Close-up of structural perturbations caused by fluoro-Trp labeling. (A) Possible perturbations of V20NH and side chains of D18 and R21 by 6F-W79 in the modeled WT-6FW structure. (B) Water-mediated hydrogen bond network around W79 and H88. The ND1 atom in the side chain of H88 is connected to the ε amide in the indole ring of W79 via two waters. The NE2 in H88 also forms a water-mediated hydrogen bond with the OG1 in T118 from a neighboring protomer across the strong dimer interface (PDB ID: 3U2J from Yokoyama et al.⁶³). S117 next to T118 is perturbed by 6F-W79.
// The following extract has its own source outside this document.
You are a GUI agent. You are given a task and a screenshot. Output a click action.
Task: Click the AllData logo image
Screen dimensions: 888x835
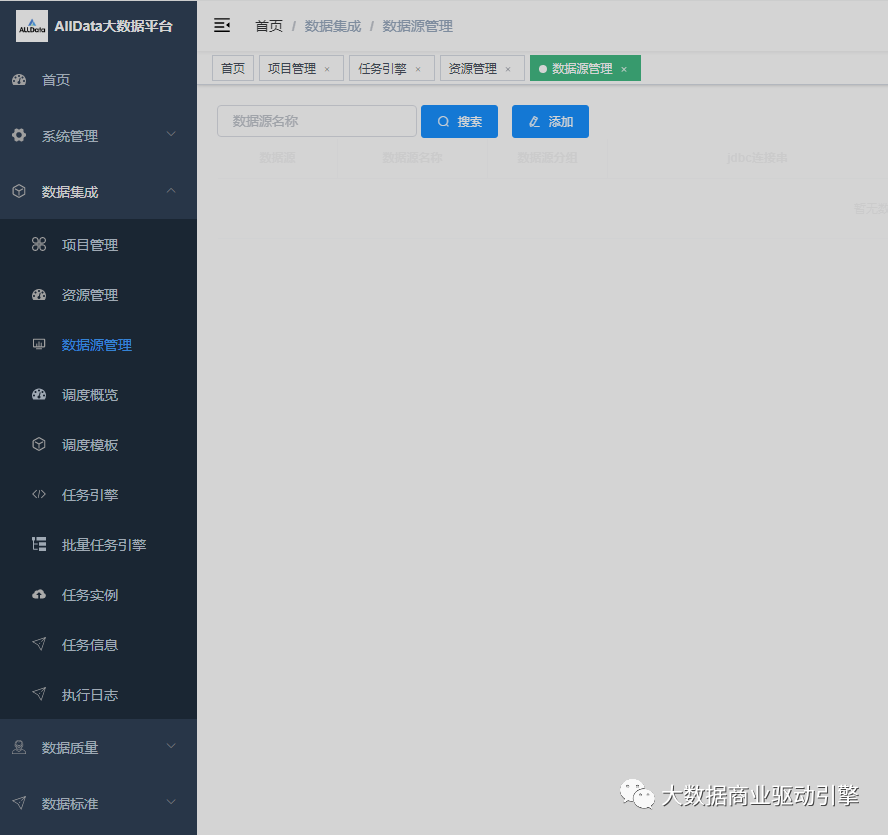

The structural perturbations in the AB loop caused by substitution of W79 by 6F-W79 are likely to be quite subtle, given that the radius of the fluorine atom is only 0.3 Å larger than the hydrogen it replaces. Nevertheless, the changes are sufficient to perturb the subunit packing across the weak dimer interface, destabilize the tetramer, and increase the propensity for aggregation. It is noteworthy that many of the chemical shift perturbations observed for WT-6FW involve residues that are linked to TTR pathogenic mutations. The AB loop, which forms part of the weak dimer interface, contains pathogenic variants of D18G, A19D, V20I, S23N, P24S A25T and V28M.^{2, 66} Among these mutants, D18G and A25T are highly unstable and aggregation-prone.^{60, 61} The observed chemical shift changes also suggest that the AB loop perturbations may propagate across the DAGH β-sheet to A109, L110 and V71, and thence to S117 in the strong dimer interface (Fig. 8B, C, D). Alternatively, perturbations of the AB loop could propagate to H88. The 6F-W79 substitution also appears to perturb a water-bridged hydrogen bond network involving H88^{63, 64} (Fig. 9B), which has been suggested to play a role in stabilizing tetrameric TTR and may serve as a structural basis for pH-dependent conformational changes.^{63, 67} Notably, four of these perturbed distal sites (V71, H88, A109 and S117) are associated with pathogenic TTR variants.^68–70 In addition, mutations of residues L111, S112, P113, and Y114 in the GH loop, which packs against the W79 indole ring and contacts the AB loop to form part of the weak dimer interface, are also pathogenic.^{2, 71}

In summary, we have introduced two convenient ¹⁹F probes of 5FW and 6FW at two distinct sites (W41 and W79) in the TTR tetramer. ¹⁹F-NMR affords the direct observation of residue-level and position-resolved magnetization signals in both folded and unfolded states of TTR, and reveals urea-mediated unfolding kinetics that is well correlated with the acid-mediated aggregation. We anticipate that the ¹⁹F-NMR approaches reported here will be generally applicable to assorted TTR pathogenic mutants to provide valuable and quantitative insights into their relative stabilities and to probe the fibrillization process, where the site-dependent changes are expected to be critical.